= Problem description =
Recast everything from the line containing "Open Crash Games" down to the end of the records as a JSON list of strings, one per line, with blank lines left out.

= Input material =
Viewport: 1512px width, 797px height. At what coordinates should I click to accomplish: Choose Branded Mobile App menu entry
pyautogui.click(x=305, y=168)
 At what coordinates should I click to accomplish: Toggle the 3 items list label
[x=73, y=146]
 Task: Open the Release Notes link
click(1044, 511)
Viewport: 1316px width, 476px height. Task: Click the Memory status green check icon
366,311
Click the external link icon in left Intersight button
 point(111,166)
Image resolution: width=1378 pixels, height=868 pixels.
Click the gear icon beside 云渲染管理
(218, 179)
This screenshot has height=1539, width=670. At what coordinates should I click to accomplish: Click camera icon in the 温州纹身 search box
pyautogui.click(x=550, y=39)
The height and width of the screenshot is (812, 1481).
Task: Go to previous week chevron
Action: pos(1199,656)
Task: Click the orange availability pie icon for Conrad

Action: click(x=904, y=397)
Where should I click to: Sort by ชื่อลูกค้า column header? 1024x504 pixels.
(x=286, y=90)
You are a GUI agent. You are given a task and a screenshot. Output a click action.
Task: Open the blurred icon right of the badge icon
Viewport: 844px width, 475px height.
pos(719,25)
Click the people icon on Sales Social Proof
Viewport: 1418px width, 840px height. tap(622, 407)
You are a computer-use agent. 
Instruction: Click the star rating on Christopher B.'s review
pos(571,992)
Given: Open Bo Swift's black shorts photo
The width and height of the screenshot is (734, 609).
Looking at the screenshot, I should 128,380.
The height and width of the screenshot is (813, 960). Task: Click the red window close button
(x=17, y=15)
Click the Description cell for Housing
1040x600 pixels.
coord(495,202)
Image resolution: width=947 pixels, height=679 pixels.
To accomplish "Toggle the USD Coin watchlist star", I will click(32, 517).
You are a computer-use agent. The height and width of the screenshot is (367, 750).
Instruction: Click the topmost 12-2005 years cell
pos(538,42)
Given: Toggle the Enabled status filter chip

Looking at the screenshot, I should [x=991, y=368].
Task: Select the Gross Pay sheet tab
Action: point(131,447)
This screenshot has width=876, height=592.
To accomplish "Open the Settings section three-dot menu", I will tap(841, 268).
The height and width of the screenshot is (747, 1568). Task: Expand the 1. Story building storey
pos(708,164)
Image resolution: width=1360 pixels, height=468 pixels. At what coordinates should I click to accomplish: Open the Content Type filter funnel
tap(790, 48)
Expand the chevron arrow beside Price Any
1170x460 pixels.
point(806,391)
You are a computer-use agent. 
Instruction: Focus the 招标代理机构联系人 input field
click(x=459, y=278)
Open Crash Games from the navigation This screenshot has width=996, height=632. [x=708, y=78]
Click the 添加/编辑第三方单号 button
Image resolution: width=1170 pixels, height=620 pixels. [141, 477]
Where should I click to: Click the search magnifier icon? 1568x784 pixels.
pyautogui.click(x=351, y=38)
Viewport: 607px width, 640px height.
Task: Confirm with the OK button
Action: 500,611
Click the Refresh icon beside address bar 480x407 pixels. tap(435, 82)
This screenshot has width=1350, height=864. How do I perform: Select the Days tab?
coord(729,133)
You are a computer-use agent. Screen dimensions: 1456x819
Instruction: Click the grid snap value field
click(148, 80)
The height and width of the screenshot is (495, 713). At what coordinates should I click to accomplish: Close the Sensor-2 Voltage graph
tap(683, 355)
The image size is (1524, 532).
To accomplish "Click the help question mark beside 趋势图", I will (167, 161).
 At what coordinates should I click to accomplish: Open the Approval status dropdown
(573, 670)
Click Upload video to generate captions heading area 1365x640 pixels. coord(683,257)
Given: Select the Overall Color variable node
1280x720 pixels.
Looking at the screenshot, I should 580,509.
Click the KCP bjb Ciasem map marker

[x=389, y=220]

= Answer below =
[
  "Open Crash Games from the navigation This screenshot has width=996, height=632. [x=708, y=78]",
  "Click the 添加/编辑第三方单号 button",
  "Image resolution: width=1170 pixels, height=620 pixels. [141, 477]",
  "Where should I click to: Click the search magnifier icon? 1568x784 pixels.",
  "pyautogui.click(x=351, y=38)",
  "Viewport: 607px width, 640px height.",
  "Task: Confirm with the OK button",
  "Action: 500,611",
  "Click the Refresh icon beside address bar 480x407 pixels. tap(435, 82)",
  "This screenshot has width=1350, height=864. How do I perform: Select the Days tab?",
  "coord(729,133)",
  "You are a computer-use agent. Screen dimensions: 1456x819",
  "Instruction: Click the grid snap value field",
  "click(148, 80)",
  "The height and width of the screenshot is (495, 713). At what coordinates should I click to accomplish: Close the Sensor-2 Voltage graph",
  "tap(683, 355)",
  "The image size is (1524, 532).",
  "To accomplish \"Click the help question mark beside 趋势图\", I will (167, 161).",
  " At what coordinates should I click to accomplish: Open the Approval status dropdown",
  "(573, 670)",
  "Click Upload video to generate captions heading area 1365x640 pixels. coord(683,257)",
  "Given: Select the Overall Color variable node",
  "1280x720 pixels.",
  "Looking at the screenshot, I should 580,509.",
  "Click the KCP bjb Ciasem map marker",
  "[x=389, y=220]"
]